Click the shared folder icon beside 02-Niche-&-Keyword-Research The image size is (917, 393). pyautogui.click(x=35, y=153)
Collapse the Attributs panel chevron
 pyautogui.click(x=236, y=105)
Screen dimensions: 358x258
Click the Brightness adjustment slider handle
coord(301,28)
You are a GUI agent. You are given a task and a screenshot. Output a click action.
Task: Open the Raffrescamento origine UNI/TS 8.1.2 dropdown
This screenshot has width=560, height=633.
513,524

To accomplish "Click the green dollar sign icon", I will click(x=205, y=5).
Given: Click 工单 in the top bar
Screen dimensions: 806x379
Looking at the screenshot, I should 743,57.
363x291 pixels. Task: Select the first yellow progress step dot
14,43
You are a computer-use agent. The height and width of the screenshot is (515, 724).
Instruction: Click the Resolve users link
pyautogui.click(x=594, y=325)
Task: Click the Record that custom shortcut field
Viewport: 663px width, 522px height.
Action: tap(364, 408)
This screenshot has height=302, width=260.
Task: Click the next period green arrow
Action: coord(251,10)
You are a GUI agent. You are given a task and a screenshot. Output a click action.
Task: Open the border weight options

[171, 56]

-----

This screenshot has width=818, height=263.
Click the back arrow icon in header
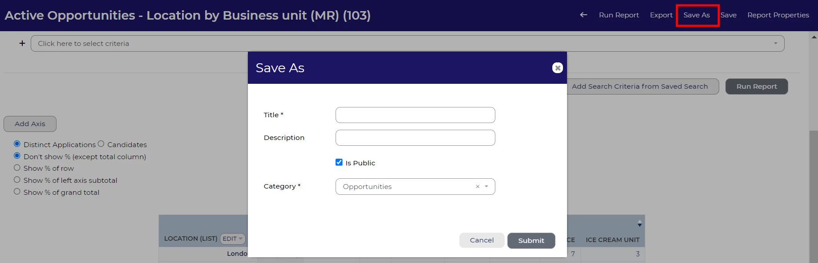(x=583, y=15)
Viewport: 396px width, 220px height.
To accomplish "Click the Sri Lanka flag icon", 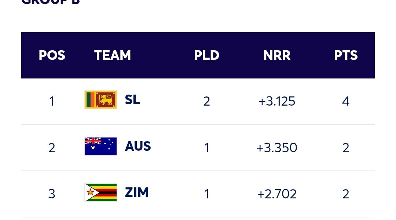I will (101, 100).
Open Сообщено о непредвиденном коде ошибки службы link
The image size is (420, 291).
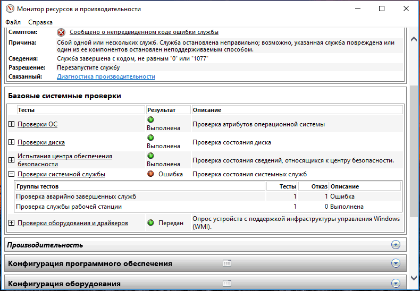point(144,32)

-----

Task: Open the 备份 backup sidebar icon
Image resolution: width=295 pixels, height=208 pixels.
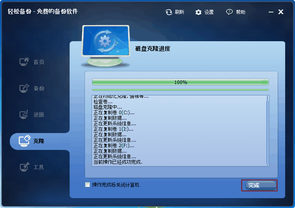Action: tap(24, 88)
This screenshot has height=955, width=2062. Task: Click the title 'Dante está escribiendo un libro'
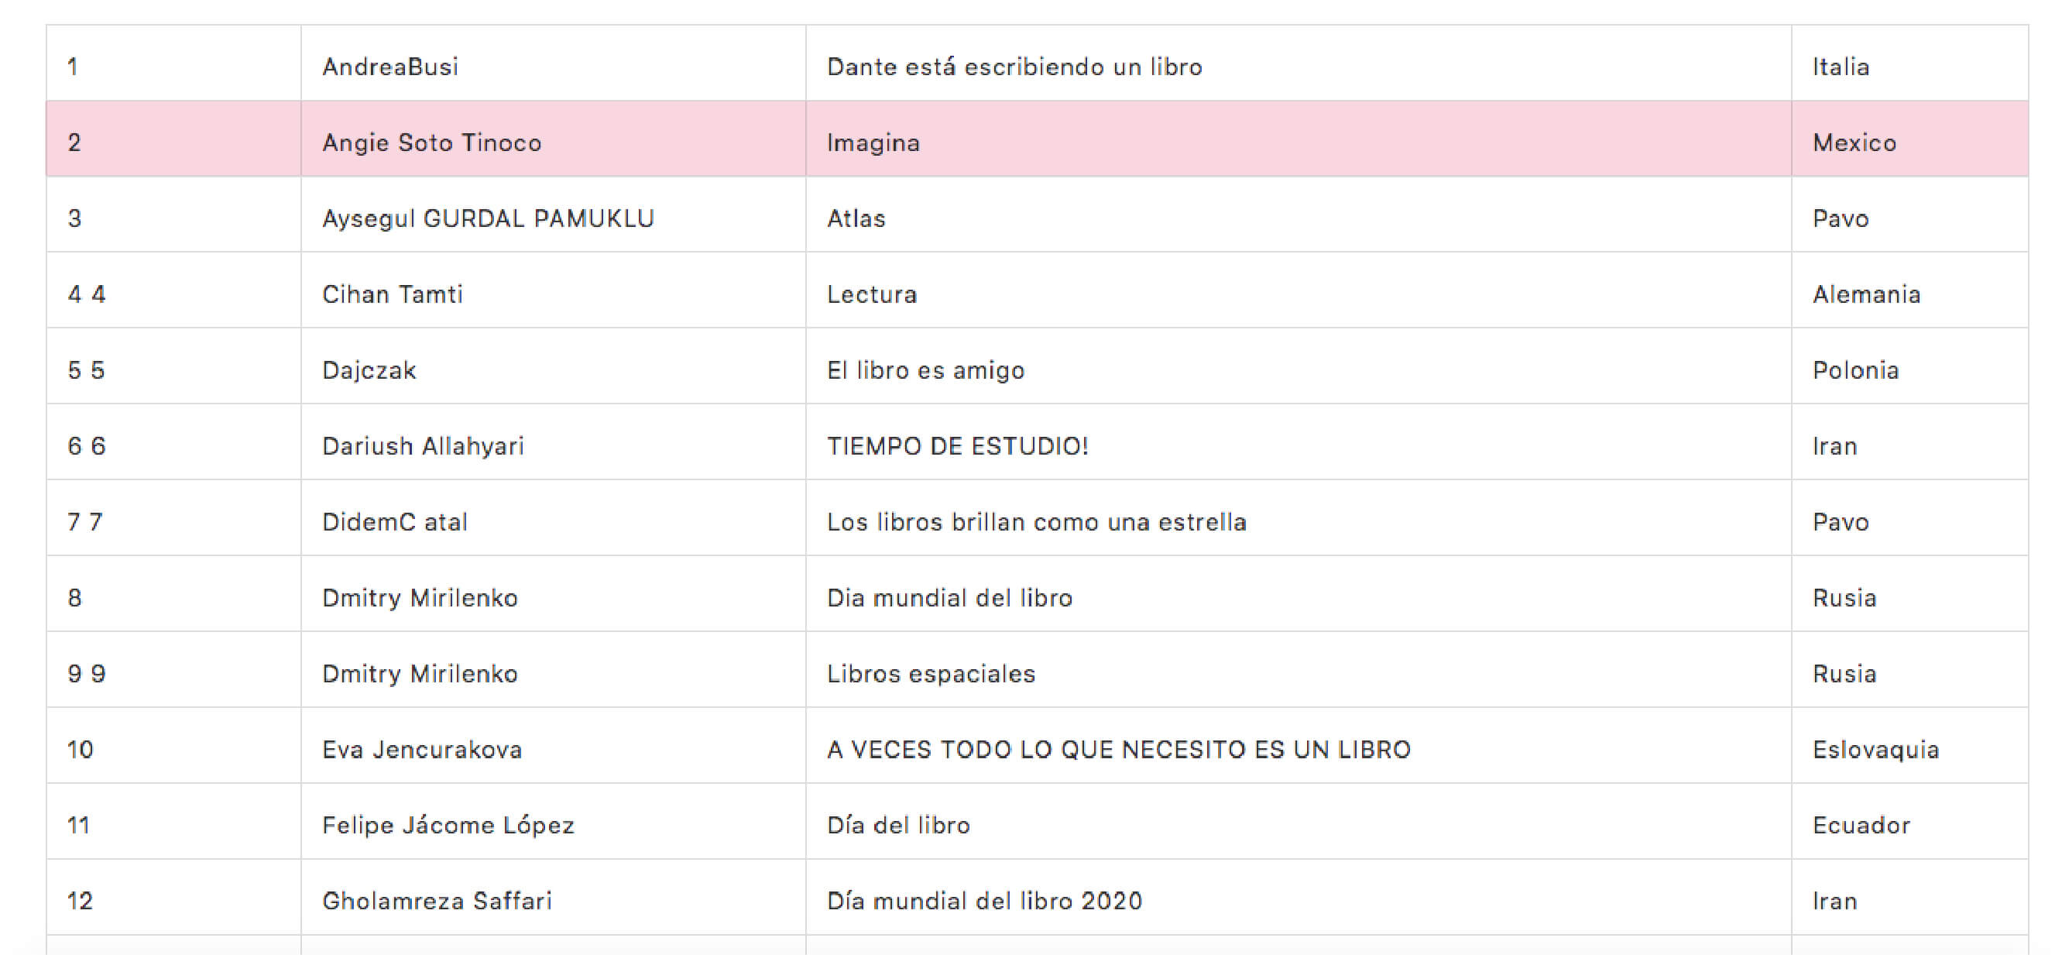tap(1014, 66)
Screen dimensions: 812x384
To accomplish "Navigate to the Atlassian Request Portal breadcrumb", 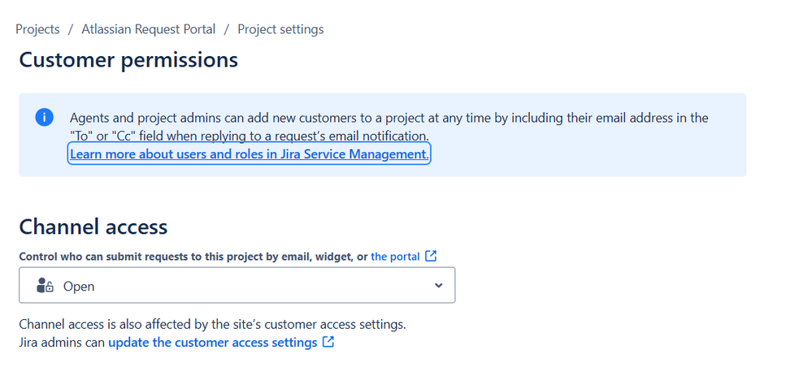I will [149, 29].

-----

**TASK PROMPT**
Among the entries above, find the line with "Click the shared" and the line with "Given: Click 工单 in the top bar"; give again exactly these two lines and all lines between them.

**SOLUTION TO THIS TASK**
Click the shared folder icon beside 02-Niche-&-Keyword-Research The image size is (917, 393). pyautogui.click(x=35, y=153)
Collapse the Attributs panel chevron
 pyautogui.click(x=236, y=105)
Screen dimensions: 358x258
Click the Brightness adjustment slider handle
coord(301,28)
You are a GUI agent. You are given a task and a screenshot. Output a click action.
Task: Open the Raffrescamento origine UNI/TS 8.1.2 dropdown
This screenshot has width=560, height=633.
513,524

To accomplish "Click the green dollar sign icon", I will click(x=205, y=5).
Given: Click 工单 in the top bar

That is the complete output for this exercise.